I’m not sure why this recipe is called all’etrusca, but pici is one of the oldest types of pasta in Italy, said to date back to Etruscan times. In fact, there is a fresco in an Etruscan tomb in ancient Tarquinia which shows a servant carrying a bowl of thick long pasta, which many believe to be pici. That tomb dates back to the 5th century B.C!
There are a number of other Italian pasta recipes named all’etrusca. However, they differ in the ingredients. I found one with cheese and ham and another with mushrooms, sun-dried tomatoes and pine nuts! But, recipes for Tuscan pici all’etrusca are all the same as this one. So, I assume that this is a recipe very particular to Tuscany.
This is the first recipe I have posted for pici pasta. I was attracted to the idea that Tuscan pici pasta all’etrusca includes hard boiled eggs. This is quite unusual in pasta recipes. The combination of the egg with the garlic and herbs (fresh mint, basil and parsley) really gave this sauce a wonderful texture. It’s creamier than other types of pesto and, I would say has a fresher taste!
Obviously, in Tuscany they use Tuscan pecorino and Tuscan extra virgin olive oil. I didn’t have either! Although, of course, living in Italy means I can find very good pecorino and extra virgin olive oil. I think when making no-cook recipes the quality of the ingredients is extra important. It’s best to use cheese that you have to grate yourself, rather than ready-grated and a good quality extra virgin olive oil.
I used dried pici. In Tuscany, it would most probably be hand-made! I am planning to make some myself very soon and have added it to my to-do pasta list! However, the dried pici I bought was really good. It took a surprising 19 minutes to cook (apparently that’s normal for dried pici) but, it was nicely firm without being mushy and because of the rough surface of the pasta, the sauce adhered to it really well. So, every mouthful was yummy!
I know pici can be bought online, even outside of Italy. I have seen it on Amazon and many other sites. But, if you can’t find pici and don’t want to make it yourself, this recipe can be made with other types of long pasta. I would suggest a thick spaghetti or bigoli, or perhaps even linguine.
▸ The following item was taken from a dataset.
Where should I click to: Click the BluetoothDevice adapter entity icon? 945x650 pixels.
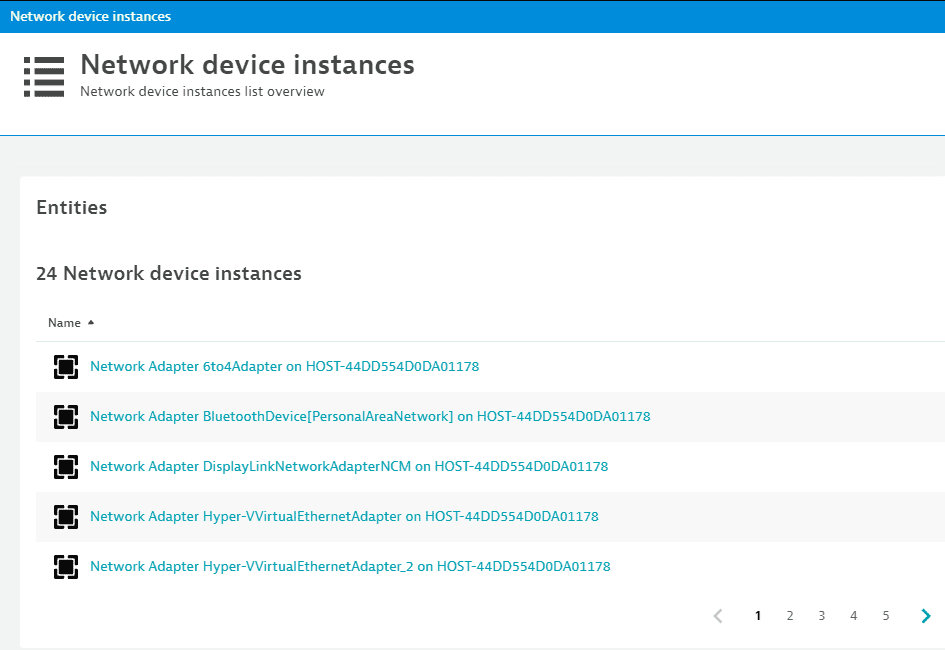coord(66,417)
All’etrusca with roasted asparagus and cherry tomatoes.
I often eat pesto as a dip or on bread. I think this sauce would be pretty yummy eaten that way as well! Since it’s asparagus season, I served this dish with roasted fresh green asparagus and roasted small pacchino tomatoes! I just put the veggies in an oven dish with 3 whole peeled garlic cloves and some olive oil and roasted them for about 20 minutes in a pre-heated oven at 180°.
Do give this Tuscan pici pasta all’etrusca a try. It’s very tasty, original and quick and easy to make! And if it’s asparagus season where you are add some of those and some roasted cherry tomatoes too!